La decisione di tenere i tassi invariati, ampiamente attesa, è stata confermata. L’inflazione è scesa a maggio al 3,3% rispetto al 3,4% di aprile e rispetto ad attese che si attestavano sullo stesso livello del mese precedente. Il dato è stato influenzato dal calo del 9,3% dei prezzi delle auto usate e dello 0,8% di quelle nuove; è una tipologia di acquisti molto meno frequente di altre voci. I costi per l’abitazione, invece, salgono del 5,4%, quelli per i trasporti del 10,5%. Il rallentamento è incoraggiante e infatti il mercato, a prescindere dalle attese dei membri della Fed, a valle della decisione scontava una probabilità di due tagli entro la fine dell’anno più alta di quella di martedì.
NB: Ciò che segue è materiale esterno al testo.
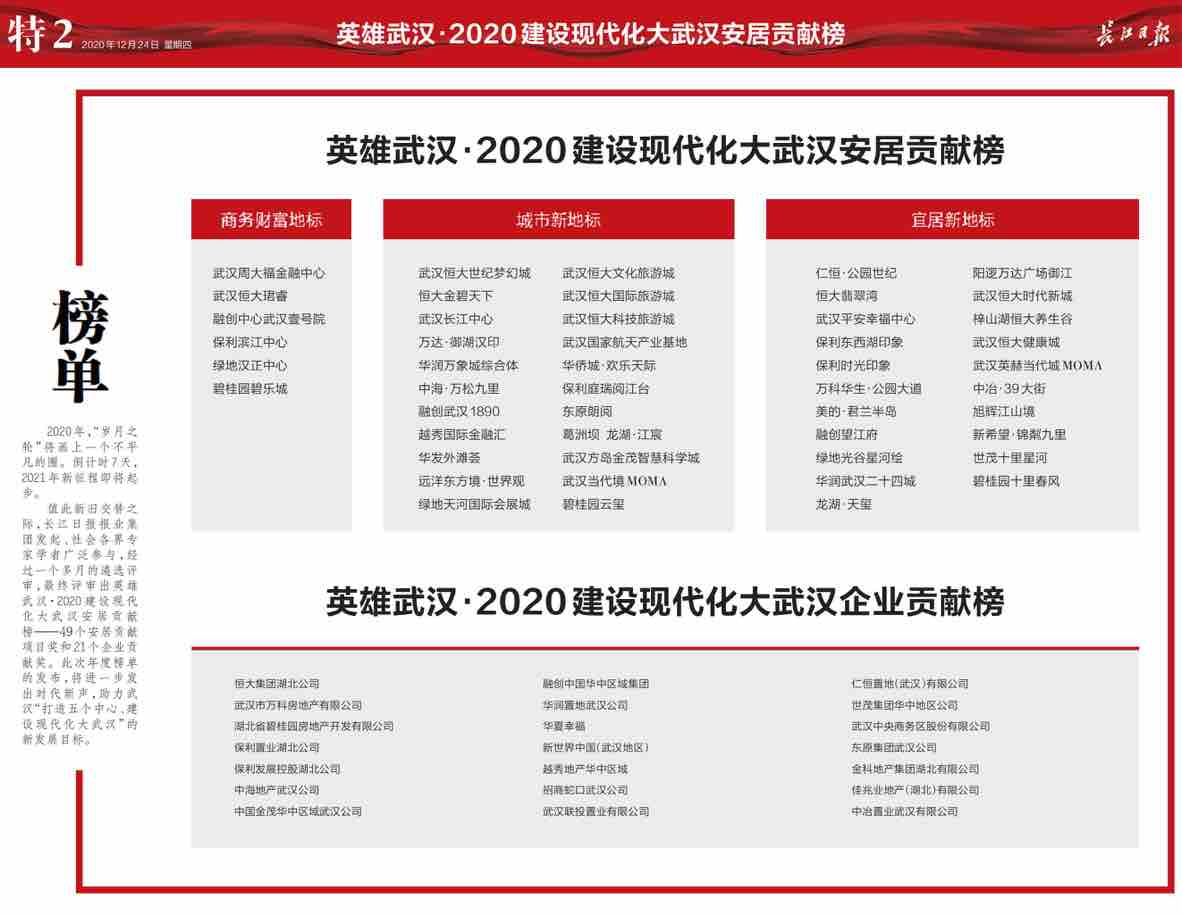Open 中冶置业武汉有限公司 entry
The width and height of the screenshot is (1182, 915).
pyautogui.click(x=904, y=812)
Ci sono due modi però di guardare agli ultimi sviluppi sull’inflazione. Il primo si concentra sul rallentamento, molto graduale, rispetto ai picchi del 2022; il secondo registra il trentottesimo mese consecutivo con un’inflazione superiore al 3%. L’inflazione cumulata ha eroso il potere d’acquisto di ampi strati della popolazione; alcuni settori, come l’immobiliare, e alcune voci di costo, come gli alimentari, hanno accumulato rincari dolorosi. Con un deficit fiscale al 7%, due candidati alle presidenziali americane che non mostrano alcuna intenzione di ridurre le spese e il contesto geopolitico attuale i rischi, a meno di una recessione, nel medio periodo sono al rialzo. Le stime della Federal reserve sui tassi di interesse di medio periodo sono salite dal 2,6% di marzo al 2,8%. Sembra la conferma di un cambiamento di scenario e di un ciclo di espansione monetaria diverso da quelli visti negli ultimi tre decenni: meno profondo e meno duraturo.
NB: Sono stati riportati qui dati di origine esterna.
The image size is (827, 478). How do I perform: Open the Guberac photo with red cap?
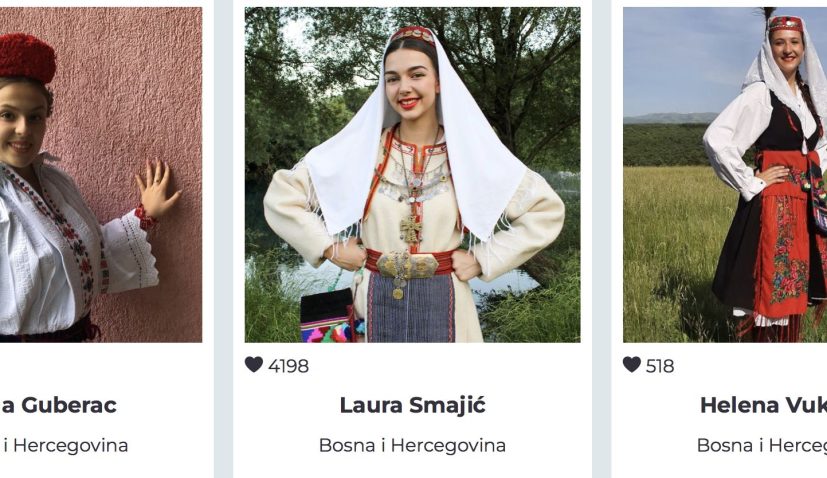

Martedì il principale quotidiano finanziario americano, il Wall Street Journal, pubblicava un editoriale di “denuncia” sulle politiche fiscali di Biden: il condono dei debiti per lo studio, per le cure mediche, le modifiche ai criteri per il calcolo del merito di credito dei consumatori che escludono alcuni insoluti. A prescindere dalle opinioni in merito, quello che emerge è la consapevolezza, sempre più diffusa, dell’insostenibilità delle politiche fiscali americane. Ne discutono gli ad dei principali gruppi finanziari, ne parlano gli investitori più stimati, se ne occupa la stampa specializzata che parla a un pubblico di osservatori della borsa molto più ampio, in proporzione, di quello europeo. Gli Stati Uniti, tuttavia, sono in grado di sostenere certi deficit e certi tassi di interesse molto più di chiunque altro tra i Paesi occidentali e questo non è affatto un dettaglio. Gli Stati Uniti non hanno una guerra ai propri confini, sono seduti sulla valuta di riserva globale e hanno risorse naturali, inclusi gas e petrolio, sterminati rispetto a ogni altro Paese europeo o a ogni alleato asiatico. Qualsiasi fase di volatilità finanziaria che coinvolga, per esempio, le obbligazioni statali drena risorse dalla periferia e le convoglia verso il centro.

La resa dei conti sulla bolla delle obbligazioni statali è inevitabile, ma quello che accade nel frattempo è decisivo. Essere l’ultimo Paese o il primo a dover mettere mano alla questione fa tutta la differenza del mondo; i risparmi, migrano, dal primo Paese all’ultimo dando a questo un vantaggio enorme. L’ultima banca centrale ad abbassare i tassi sarà la Fed, dopo tutti gli altri, nonostante il deficit fuori controllo.